Requirement: Every line containing the word "will" must be pulled from the records.

Task data:
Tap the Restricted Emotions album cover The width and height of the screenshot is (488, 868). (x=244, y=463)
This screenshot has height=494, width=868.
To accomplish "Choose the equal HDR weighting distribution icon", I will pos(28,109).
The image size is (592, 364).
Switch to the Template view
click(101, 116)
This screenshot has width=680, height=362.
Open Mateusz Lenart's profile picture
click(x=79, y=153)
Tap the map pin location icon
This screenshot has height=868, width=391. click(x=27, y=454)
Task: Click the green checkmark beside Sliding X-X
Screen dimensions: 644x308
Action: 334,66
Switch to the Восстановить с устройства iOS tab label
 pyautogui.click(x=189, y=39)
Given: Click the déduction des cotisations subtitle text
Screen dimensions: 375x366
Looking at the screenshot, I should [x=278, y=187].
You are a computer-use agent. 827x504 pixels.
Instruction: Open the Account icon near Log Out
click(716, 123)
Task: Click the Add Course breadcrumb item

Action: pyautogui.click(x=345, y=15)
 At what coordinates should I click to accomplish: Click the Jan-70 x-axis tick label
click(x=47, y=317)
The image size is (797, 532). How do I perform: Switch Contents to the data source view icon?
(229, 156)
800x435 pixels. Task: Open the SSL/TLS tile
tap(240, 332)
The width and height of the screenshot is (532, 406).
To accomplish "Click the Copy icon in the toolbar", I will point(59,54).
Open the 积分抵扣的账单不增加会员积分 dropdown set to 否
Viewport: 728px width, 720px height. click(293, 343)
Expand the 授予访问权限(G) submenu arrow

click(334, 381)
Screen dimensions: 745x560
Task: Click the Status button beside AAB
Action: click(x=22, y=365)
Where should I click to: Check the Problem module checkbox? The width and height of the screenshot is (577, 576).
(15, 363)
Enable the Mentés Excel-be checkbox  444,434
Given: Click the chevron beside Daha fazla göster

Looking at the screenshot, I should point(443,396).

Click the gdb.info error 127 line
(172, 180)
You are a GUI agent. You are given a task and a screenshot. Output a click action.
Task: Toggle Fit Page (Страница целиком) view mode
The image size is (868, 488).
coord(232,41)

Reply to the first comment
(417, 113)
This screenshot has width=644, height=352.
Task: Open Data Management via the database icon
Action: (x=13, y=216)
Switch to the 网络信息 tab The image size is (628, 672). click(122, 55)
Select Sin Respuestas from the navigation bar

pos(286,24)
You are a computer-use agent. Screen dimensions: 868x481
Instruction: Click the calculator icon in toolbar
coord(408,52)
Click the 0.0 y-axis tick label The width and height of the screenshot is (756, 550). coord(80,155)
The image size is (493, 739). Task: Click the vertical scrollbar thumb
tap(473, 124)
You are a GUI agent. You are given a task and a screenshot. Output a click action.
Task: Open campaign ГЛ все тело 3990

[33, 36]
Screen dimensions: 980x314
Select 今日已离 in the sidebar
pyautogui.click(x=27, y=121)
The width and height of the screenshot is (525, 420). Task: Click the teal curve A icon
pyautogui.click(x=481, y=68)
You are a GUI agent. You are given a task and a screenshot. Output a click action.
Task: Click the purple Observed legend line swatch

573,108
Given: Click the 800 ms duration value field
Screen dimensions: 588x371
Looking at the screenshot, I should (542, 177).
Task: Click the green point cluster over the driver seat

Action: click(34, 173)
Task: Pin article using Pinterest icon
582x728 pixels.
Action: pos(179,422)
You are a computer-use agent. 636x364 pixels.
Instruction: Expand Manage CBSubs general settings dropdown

Exercise solution:
To accomplish "Choose the equal HDR weighting distribution icon", I will pos(28,109).
To accomplish "Click the Copy icon in the toolbar", I will point(59,54).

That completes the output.